ESTRO 2025 - Abstract Book

S4391

RTT - Treatment planning, OAR and target definitions

ESTRO 2025

Purpose/Objective: To investigate if autogenerated radiotherapy treatment plans for prostate cancer treatments are clinically acceptable, time saving, and equivalent to manually created treatment plans. Material/Methods: A prospective study including 100 patients with prostate cancer was performed. Autogenerated treatment plans were compared with plans made manually. The autoplans were created fully automatically outside of working hours without human input using scripting capabilities in Eclipse and with the help of RapidPlan. These plans were reviewed by a treatment planner and reoptimized if necessary. The manual plans were created by an independent treatment planner. Both plans were reviewed by oncologists and medical physicists in a blind chart round to select plan for treatment. The time to make manual plans from scratch was estimated for 21 independent patient cases. The time to make the manual plan versus evaluating the autoplan (including eventual reoptimization) was compared. Dose-volume metrics for targets and OARs were also compared. Results: The average time ± 1 standard deviation to evaluate an autoplan without reoptimizing was 6 minutes ± 1.5 (n=30) versus 19 minutes ± 7.5 (n=70) when reoptimizing was needed (Figure 1). The major reason for reoptimization was that the RapidPlan model had a tendence to press too much on the dose to the OARs resulting in a loss of target coverage. This can, however, be adjusted in the model to mitigate the number of reoptimizations in the future. The average time ± 1 standard deviation to create a plan manually was 55 minutes ± 44 (Figure 1). The autoplans were deemed clinically acceptable in 89% (n=89) of the cases and the manual plans in 75% (n=75). For 7 patients (7%) none of the plans were deemed clinically acceptable during the chart round. The autogenerated plans were blindly chosen for treatment in 63% (n=63) of the cases (Figure 2). Of these cases, 65% (n=41) presented a higher PTV D 98% and 78% (n=49) had a lower V 90% in Rectum compared to the plans made manually.

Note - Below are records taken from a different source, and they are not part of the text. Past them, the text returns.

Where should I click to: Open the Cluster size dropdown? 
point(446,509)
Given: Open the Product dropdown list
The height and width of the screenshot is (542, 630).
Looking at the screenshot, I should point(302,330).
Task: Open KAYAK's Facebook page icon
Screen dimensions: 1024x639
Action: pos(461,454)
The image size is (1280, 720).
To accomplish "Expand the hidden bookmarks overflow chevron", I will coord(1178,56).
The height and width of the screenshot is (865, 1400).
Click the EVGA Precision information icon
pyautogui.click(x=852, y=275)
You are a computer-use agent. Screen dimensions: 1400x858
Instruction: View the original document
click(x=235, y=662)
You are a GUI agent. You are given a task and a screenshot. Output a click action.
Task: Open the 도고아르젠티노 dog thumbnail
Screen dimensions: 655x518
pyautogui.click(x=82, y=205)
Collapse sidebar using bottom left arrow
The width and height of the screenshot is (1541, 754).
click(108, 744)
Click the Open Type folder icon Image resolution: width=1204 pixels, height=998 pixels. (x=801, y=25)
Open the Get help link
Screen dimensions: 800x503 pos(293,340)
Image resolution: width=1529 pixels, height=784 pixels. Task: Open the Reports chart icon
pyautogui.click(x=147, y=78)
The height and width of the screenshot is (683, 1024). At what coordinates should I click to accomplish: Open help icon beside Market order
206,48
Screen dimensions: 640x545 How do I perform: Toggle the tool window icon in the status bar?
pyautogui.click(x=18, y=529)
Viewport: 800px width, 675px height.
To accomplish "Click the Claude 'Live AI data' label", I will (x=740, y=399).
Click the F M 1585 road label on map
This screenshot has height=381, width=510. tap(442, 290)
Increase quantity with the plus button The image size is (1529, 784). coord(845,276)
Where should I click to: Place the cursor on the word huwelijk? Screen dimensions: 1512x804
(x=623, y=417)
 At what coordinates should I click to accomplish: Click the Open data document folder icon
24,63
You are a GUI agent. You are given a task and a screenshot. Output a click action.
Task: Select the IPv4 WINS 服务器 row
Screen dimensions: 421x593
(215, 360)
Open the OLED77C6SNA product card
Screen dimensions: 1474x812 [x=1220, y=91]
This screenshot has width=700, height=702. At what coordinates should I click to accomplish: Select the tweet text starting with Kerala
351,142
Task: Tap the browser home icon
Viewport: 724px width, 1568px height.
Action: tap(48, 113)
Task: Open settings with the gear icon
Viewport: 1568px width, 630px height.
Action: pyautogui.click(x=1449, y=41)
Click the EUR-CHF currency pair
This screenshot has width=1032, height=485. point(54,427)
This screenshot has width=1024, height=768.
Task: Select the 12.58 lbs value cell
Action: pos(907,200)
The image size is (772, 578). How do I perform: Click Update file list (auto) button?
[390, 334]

Conclusion: Time can be saved using autogeneration of treatment plans. Thanks to the fully automated feature of the script, time can be saved even if the autoplans need to be reoptimized before the chart round. Furthermore, in a majority of the cases studied, the target dose coverage was superior for the autoplans at the same time as the dose to rectum was lower. This led to a higher number of autoplans being chosen for treatment.